16 luglio 1950. Finale della coppa del mondo. Brasile-Uruguay. La partita più importante della storia del calcio. Cos'è stato il "Maracanazo".

“Per vedere quella partita, i moribondi rinviarono la loro morte ed i neonati si sbrigarono a nascere.” E. Galeano.

16 luglio 1950, una data impronunciabile in Brasile. Una ferita sportiva ancora aperta, che ha avuto conseguenze sociali e politiche che per anni hanno attanagliato il paese.

Il contesto storico

La Seconda Guerra Mondiale è finita da poco. Il mondo fatica a ricominciare e l’Europa è il continente che ha subito le ripercussioni più gravi. L’economia ha bisogno di tempo per tornare stabile e in molte città sono ancora presenti le macerie. Ma la voglia di tornare alla normalità è tanta. Per ripartire, c’è bisogno di svago, divertimento e spensieratezza, tutto ciò che il calcio riesce a regalare alla gente. Nonostante lo stop durato 12 lunghi anni, c’è voglia di organizzare un nuovo mondiale.

**REQUISITI DEL COMPITO:**
Prosegua il brano sul Maracanazo a partire dall'ultima frase riportata.

**ESTRATTO DEI DATI:**
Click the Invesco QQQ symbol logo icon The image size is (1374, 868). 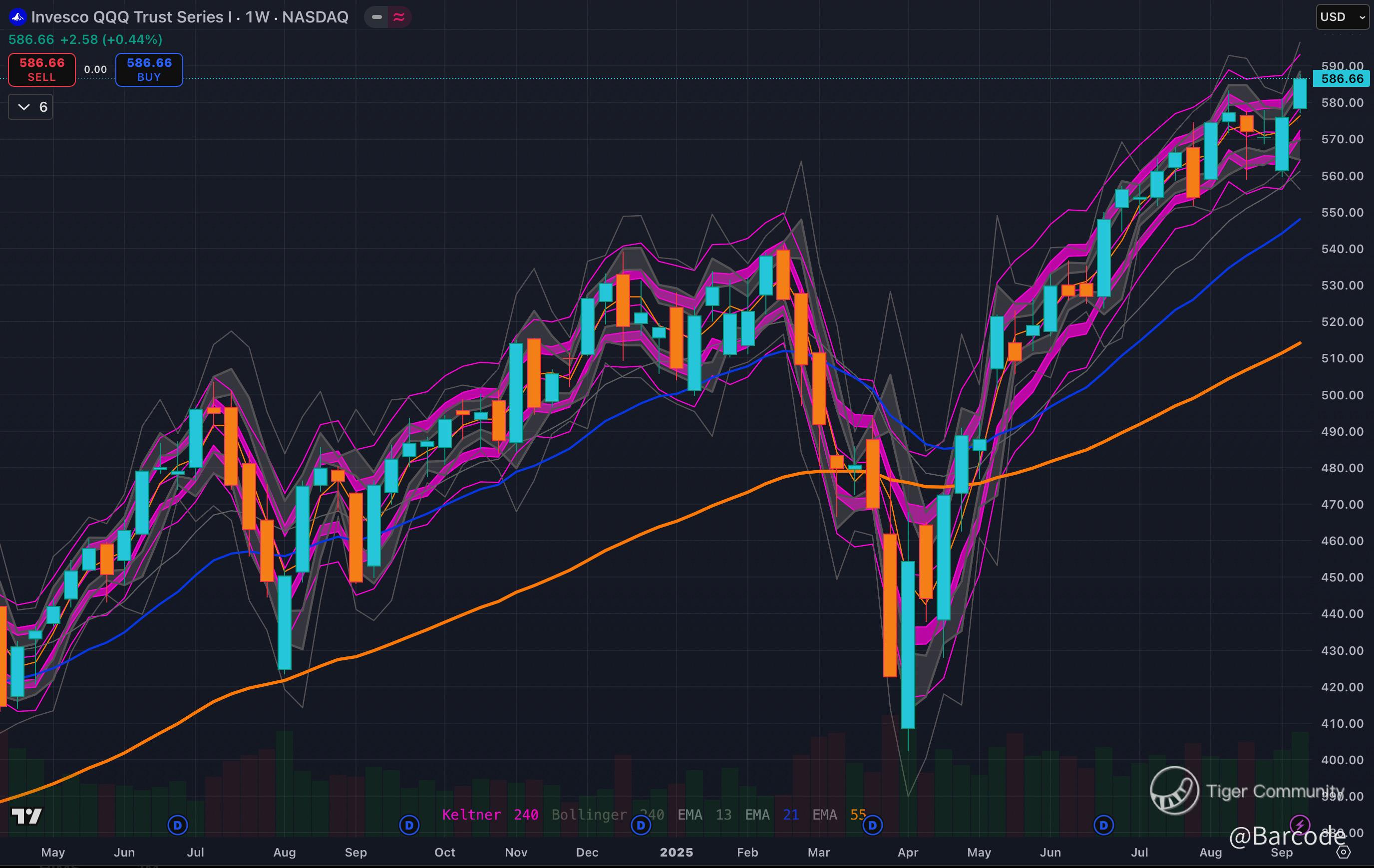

**RISPOSTA AL COMPITO:**
Come accennato in precedenza, l’Europa è ancora devastata. Inoltre, le ultime due edizioni sono state organizzate in Italia e in Francia. C’è voglia e bisogno di cambiare aria e voltare pagina.

La scelta ricade quindi sul Brasile, un paese che non ha subito danni a causa della guerra. In quel periodo, il paese carioca è governato da Getulio Vargas, con un regime non propriamente democratico. Il leader brasiliano vede nel mondiale di calcio una ricca opportunità per affermare la nazionale brasiliana, prima sportivamente e poi socialmente. Un mondiale organizzato in casa e la conquista del trofeo avrebbero aumentato il consenso del popolo.

Il percorso del Brasile per arrivare in "finale"

La nazionale, oggi conosciuta come verdeoro, all’epoca vestiva di bianco ed era nettamente tra le favorite. Il percorso del Brasile inizia come ci si aspettava: con tante vittorie. Nel primo girone vengono eliminate due tra le favoritissime: l’Italia, campione in carica, e l’Inghilterra, che alla sua prima partecipazione viene considerata la favorita assoluta. Sia gli Azzurri che la nazionale dei tre leoni vengono annientati agevolmente dalla squadra brasiliana.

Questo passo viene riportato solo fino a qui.